By Karen Savage
With oral arguments set for next week before the U.S. Supreme Court in a climate liability lawsuit against the country’s largest oil companies, Justice Amy Coney Barrett, whose father was a Shell attorney for nearly three decades, has still not said whether she will recuse herself.
“My father worked at Shell Oil Company for many years, and while on the Seventh Circuit, in an abundance of caution, I have recused myself from cases involving those Shell entities with which he was involved,” Barrett wrote in her response to questions submitted by Sen. Sheldon Whitehouse as part of her nomination process.
As it stands now, Justice Samuel Alito, who owns stock in ConocoPhillips and Phillips 66, will recuse himself, leaving the court with a potential for a 4-4 split vote. A recusal by Coney Barrett would eliminate that possibility.
While the court’s decision involves a limited legal issue in Baltimore’s case against fossil fuel companies, it could decide the crucial point of whether all of the climate liability suits filed against the industry will be heard in state or federal court.

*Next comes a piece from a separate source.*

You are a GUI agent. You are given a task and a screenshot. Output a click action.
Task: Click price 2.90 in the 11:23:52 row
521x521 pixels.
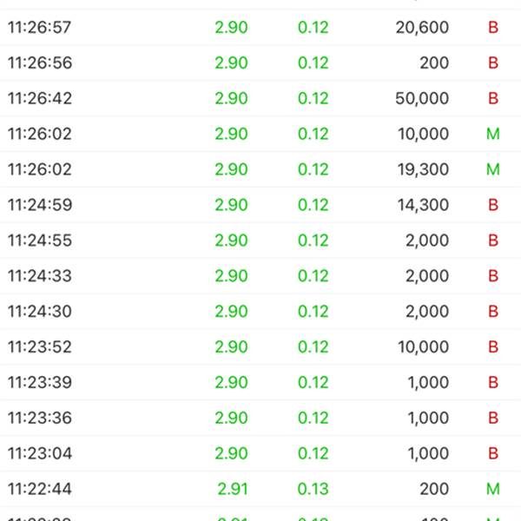point(231,346)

Coney Barrett’s potential conflict of interest stems from her father, Michael E. Coney, who in addition to working for Shell also held leadership positions with the American Petroleum Institute (API) for two decades. He served on its subcommittee of exploration and production law and twice served as its chairman. He was also chairman of the legal subcommittee of the API’s offshore operations committee and frequently reviewed and drafted comments on policies related to the Outer Continental Shelf (OCF).

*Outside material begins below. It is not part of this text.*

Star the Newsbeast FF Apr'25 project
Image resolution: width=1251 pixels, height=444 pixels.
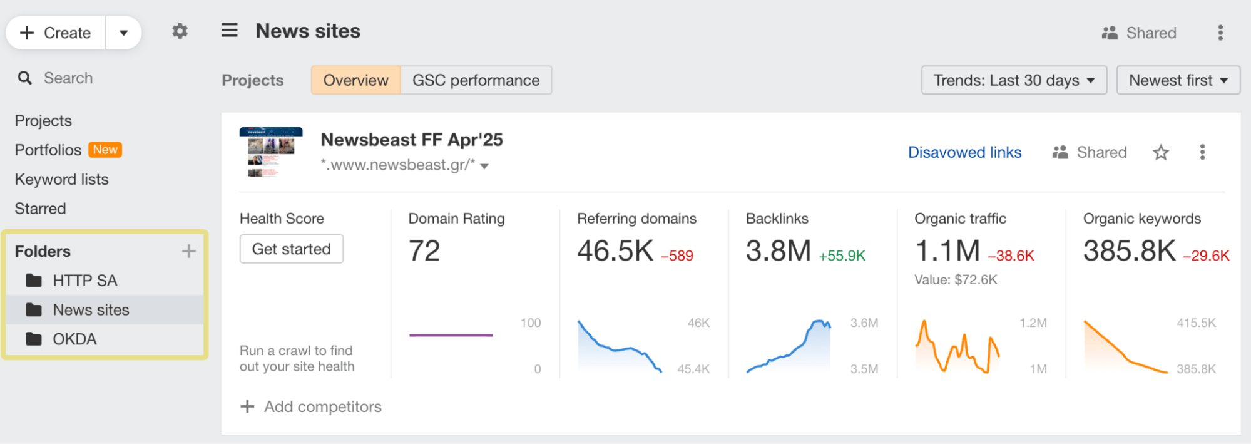tap(1161, 152)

The API is the nation’s largest and most powerful fossil fuel trade association. Nearly all of the companies named in Baltimore’s suit—including Shell—are API members.

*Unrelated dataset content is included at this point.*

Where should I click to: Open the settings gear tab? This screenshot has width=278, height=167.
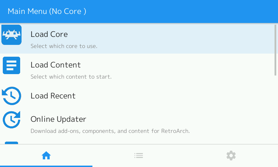[231, 156]
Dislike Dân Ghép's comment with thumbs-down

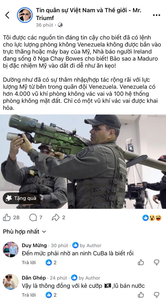click(x=156, y=295)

Baltimore filed suit in Maryland state court in 2018 against ExxonMobil, Chevron, Shell, BP and nearly two dozen other fossil fuel companies, alleging that they knew for decades that their products drive climate change but deliberately failed to inform the public about those risks. The city charged the companies with eight violations, including public nuisance, private nuisance, failure to warn and violations of Maryland’s consumer protection laws.
The Supreme Court’s ruling could determine the fate of Baltimore’s case, and the companies have asked it to apply its decision to many of the other climate change-related cases filed against them by municipalities across the country.